**Document text:**

Heart Beat:Now this is a bit abstruse and I ask your tolerance while I develop the theme. We have passed Mid Summer's Day and the mysteries surrounding it but we have witnessed an astonishing manifestation of these legends in our midst over the last few weeks.
'Now thank/ed be the great God Pan
And thank/ed be the wise Green Man
Shelter us from future strife
And grant us glad and healthy life'
Who exactly the Green Man is, remains a mystery. He has been around for a very long time, a pre-Christian figure adapted into the early Church and symbolised in many medieval places of worship, but no one as yet has divined his essence. He is one thing to some, something entirely different to another. He has many facets and secrets, he keeps them all to himself and thus his strength is assured.
Some say he symbolises resurrection, others rebirth, regeneration and possibly the most plausible explanation of all, reinvention.
He is associated with woodlands and pixies and fairies and above all elves. He is a spirit adaptable to any circumstance, changeable yet constant; all things to all men, with no apparent contradictions. He is inscrutable, unfathomable and clearly above ordinary mortals.
In some depictions, known to scholars as the Disgorging Head, the figure is seen to spew vegetation from its mouth.

**Exercise:**
From the Green Man text, reproduce word for word the part that opens with the words containing "Some say he" and closes with "above ordinary mortals.".

**Available data:**

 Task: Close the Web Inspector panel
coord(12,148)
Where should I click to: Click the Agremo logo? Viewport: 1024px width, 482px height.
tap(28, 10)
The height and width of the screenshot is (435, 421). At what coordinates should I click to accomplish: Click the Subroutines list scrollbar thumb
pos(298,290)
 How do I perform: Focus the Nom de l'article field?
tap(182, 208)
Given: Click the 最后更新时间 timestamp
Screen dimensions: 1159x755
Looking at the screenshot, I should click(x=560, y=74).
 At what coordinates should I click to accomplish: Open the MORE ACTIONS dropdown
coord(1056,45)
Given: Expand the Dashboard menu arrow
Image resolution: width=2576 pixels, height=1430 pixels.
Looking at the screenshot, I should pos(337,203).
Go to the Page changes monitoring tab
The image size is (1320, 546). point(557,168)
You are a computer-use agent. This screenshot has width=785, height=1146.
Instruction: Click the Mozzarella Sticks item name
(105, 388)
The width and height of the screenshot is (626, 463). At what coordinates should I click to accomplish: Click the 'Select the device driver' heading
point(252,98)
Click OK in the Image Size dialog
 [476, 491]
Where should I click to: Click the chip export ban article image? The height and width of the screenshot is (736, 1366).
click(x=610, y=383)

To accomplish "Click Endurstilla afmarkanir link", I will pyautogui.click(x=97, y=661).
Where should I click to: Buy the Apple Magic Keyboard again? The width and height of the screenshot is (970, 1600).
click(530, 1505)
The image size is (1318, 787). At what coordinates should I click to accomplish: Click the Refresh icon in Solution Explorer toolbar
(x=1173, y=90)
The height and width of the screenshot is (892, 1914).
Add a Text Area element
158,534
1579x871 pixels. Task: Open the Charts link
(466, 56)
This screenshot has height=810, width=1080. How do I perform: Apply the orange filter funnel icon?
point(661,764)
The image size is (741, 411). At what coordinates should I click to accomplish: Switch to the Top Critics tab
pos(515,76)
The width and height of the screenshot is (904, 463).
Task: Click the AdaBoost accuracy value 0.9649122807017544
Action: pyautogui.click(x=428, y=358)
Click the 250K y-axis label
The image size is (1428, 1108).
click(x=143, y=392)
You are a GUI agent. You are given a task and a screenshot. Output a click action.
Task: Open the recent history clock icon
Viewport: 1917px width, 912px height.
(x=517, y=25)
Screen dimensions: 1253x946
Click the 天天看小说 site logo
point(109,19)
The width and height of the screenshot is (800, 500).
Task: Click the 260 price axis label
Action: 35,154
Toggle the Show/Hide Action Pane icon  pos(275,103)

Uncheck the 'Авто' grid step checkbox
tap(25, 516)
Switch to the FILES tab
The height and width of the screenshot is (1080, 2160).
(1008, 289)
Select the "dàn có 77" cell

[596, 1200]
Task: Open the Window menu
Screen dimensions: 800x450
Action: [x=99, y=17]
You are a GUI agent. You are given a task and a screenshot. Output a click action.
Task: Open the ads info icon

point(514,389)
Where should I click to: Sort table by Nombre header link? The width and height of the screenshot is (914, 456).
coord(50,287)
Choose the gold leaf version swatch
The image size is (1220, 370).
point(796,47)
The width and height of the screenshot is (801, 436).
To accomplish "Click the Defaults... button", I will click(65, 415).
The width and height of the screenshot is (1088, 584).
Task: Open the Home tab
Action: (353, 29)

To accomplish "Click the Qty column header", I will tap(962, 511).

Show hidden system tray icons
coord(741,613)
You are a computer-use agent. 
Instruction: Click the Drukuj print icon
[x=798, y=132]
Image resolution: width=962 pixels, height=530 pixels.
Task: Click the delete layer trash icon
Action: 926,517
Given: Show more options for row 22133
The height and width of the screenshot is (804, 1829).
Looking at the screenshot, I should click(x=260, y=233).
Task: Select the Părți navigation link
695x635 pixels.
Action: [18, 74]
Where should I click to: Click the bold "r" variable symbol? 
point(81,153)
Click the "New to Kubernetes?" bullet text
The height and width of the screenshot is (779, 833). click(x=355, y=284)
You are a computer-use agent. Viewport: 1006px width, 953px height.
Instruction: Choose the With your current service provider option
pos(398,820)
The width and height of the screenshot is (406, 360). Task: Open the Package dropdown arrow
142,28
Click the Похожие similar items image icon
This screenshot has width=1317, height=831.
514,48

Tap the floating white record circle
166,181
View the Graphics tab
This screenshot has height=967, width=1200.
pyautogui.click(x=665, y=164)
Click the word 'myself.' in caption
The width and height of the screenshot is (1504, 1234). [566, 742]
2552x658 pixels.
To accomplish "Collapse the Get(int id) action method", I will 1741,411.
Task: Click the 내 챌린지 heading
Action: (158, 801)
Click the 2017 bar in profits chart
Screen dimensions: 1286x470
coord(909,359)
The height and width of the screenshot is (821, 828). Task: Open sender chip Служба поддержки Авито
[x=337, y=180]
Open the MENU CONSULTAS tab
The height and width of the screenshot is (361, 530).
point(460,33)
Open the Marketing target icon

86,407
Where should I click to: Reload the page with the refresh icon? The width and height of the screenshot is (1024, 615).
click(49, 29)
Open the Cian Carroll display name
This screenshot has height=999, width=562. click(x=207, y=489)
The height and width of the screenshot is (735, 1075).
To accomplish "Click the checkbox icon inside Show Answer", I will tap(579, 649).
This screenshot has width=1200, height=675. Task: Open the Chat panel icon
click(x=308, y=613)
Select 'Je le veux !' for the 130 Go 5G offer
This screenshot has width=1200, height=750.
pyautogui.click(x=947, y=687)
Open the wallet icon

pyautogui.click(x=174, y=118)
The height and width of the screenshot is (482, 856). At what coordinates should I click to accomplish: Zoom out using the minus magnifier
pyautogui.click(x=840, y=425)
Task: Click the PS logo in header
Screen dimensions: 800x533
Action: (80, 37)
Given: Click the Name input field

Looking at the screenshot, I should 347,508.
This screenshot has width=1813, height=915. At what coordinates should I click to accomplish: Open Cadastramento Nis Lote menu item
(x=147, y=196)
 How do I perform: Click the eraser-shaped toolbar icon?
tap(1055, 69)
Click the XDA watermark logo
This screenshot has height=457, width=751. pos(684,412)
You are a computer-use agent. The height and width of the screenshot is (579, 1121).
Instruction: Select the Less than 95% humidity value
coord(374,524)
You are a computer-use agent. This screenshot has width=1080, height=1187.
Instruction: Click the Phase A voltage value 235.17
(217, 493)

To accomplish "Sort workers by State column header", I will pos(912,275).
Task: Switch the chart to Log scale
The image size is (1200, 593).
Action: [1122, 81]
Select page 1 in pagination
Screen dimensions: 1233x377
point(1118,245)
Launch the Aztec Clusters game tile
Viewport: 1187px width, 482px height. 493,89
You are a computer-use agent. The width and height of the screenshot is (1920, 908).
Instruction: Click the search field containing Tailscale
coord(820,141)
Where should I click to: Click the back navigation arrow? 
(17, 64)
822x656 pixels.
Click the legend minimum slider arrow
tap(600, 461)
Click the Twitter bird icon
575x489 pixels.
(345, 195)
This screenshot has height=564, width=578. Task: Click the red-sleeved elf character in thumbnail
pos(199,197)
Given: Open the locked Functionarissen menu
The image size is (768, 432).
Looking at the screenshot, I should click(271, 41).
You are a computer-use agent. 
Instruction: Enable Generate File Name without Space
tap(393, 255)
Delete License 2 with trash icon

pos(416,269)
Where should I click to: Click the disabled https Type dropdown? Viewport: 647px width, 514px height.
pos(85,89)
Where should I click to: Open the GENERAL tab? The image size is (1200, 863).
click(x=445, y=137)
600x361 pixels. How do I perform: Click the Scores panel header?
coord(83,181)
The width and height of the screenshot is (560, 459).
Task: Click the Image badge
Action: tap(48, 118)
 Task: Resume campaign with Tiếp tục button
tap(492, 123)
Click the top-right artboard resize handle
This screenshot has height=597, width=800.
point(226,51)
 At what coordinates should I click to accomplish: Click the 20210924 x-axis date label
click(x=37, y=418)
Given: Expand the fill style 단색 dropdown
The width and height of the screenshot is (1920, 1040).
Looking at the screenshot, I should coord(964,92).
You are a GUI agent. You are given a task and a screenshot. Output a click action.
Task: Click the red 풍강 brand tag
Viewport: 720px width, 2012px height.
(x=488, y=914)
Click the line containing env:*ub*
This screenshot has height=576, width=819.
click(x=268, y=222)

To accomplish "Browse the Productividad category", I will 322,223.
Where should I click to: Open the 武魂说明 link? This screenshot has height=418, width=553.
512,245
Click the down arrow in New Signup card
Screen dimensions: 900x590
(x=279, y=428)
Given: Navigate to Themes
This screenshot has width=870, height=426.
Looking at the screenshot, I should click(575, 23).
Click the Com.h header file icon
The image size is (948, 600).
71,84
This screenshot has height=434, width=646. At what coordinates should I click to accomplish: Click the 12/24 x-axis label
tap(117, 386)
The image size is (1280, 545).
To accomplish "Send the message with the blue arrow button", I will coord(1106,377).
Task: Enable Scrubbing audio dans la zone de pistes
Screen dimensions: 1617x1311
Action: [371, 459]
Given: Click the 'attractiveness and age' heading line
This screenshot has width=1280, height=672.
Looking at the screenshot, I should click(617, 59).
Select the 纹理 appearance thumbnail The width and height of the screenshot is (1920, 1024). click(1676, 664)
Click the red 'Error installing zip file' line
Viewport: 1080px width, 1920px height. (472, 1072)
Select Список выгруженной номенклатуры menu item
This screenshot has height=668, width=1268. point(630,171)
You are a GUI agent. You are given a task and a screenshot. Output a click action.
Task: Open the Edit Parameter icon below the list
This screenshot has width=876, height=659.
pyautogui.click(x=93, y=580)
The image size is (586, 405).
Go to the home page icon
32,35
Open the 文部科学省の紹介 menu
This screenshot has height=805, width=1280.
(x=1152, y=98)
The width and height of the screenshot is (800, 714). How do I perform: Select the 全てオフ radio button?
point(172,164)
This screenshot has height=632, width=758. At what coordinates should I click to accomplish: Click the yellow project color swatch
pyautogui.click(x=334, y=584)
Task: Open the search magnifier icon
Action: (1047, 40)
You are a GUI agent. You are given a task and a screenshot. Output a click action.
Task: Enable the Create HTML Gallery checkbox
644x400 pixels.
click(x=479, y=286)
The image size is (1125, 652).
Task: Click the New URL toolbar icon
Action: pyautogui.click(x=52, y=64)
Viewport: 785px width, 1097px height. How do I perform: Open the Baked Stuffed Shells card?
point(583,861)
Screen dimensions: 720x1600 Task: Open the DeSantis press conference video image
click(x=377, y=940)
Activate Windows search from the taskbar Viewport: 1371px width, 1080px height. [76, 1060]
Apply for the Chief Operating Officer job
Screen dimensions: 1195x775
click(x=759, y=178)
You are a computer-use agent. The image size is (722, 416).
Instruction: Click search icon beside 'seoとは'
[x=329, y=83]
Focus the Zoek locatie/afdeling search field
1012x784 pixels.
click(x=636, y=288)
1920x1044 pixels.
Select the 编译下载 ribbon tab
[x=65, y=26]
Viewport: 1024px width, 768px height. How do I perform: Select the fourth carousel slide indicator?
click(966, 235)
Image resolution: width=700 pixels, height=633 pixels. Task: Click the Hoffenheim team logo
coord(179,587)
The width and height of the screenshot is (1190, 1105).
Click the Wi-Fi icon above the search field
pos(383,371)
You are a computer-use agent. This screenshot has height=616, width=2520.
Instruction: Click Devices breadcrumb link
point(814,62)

**Written solution:**
Some say he symbolises resurrection, others rebirth, regeneration and possibly the most plausible explanation of all, reinvention.
He is associated with woodlands and pixies and fairies and above all elves. He is a spirit adaptable to any circumstance, changeable yet constant; all things to all men, with no apparent contradictions. He is inscrutable, unfathomable and clearly above ordinary mortals.